[Collected data entries]
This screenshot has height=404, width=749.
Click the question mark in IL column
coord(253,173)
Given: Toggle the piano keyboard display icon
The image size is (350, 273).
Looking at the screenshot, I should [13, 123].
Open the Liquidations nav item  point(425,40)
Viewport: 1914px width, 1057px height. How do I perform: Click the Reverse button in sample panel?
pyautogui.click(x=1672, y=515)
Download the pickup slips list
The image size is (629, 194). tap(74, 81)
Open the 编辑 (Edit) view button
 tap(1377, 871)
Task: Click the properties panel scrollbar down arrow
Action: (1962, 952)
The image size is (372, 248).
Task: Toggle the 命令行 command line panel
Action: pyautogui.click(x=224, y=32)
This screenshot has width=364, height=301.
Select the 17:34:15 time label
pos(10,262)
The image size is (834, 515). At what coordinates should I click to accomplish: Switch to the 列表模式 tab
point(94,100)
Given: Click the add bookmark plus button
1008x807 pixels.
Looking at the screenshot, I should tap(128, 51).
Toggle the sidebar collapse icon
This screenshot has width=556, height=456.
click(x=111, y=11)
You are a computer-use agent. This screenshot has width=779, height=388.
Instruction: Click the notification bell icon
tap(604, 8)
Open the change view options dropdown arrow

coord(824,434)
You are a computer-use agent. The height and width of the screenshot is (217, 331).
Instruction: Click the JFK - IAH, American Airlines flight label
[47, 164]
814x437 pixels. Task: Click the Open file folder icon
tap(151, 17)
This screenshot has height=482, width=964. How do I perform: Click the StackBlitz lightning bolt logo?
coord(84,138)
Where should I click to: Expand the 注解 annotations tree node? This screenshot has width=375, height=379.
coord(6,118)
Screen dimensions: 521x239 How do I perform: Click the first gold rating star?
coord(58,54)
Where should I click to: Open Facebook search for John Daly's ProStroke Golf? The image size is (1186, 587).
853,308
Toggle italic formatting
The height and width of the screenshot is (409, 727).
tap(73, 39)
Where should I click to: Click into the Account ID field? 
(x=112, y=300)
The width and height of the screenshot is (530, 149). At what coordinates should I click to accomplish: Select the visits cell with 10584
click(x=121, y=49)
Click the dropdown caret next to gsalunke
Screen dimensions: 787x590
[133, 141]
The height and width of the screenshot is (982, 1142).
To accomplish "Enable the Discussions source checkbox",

**Given instruction:** Reproduce verbatim the lines of the listing from the line containing "This screenshot has height=482, width=964." up to and including the line containing "coord(58,54)".

**Final result:**
This screenshot has height=482, width=964. How do I perform: Click the StackBlitz lightning bolt logo?
coord(84,138)
Where should I click to: Expand the 注解 annotations tree node? This screenshot has width=375, height=379.
coord(6,118)
Screen dimensions: 521x239 How do I perform: Click the first gold rating star?
coord(58,54)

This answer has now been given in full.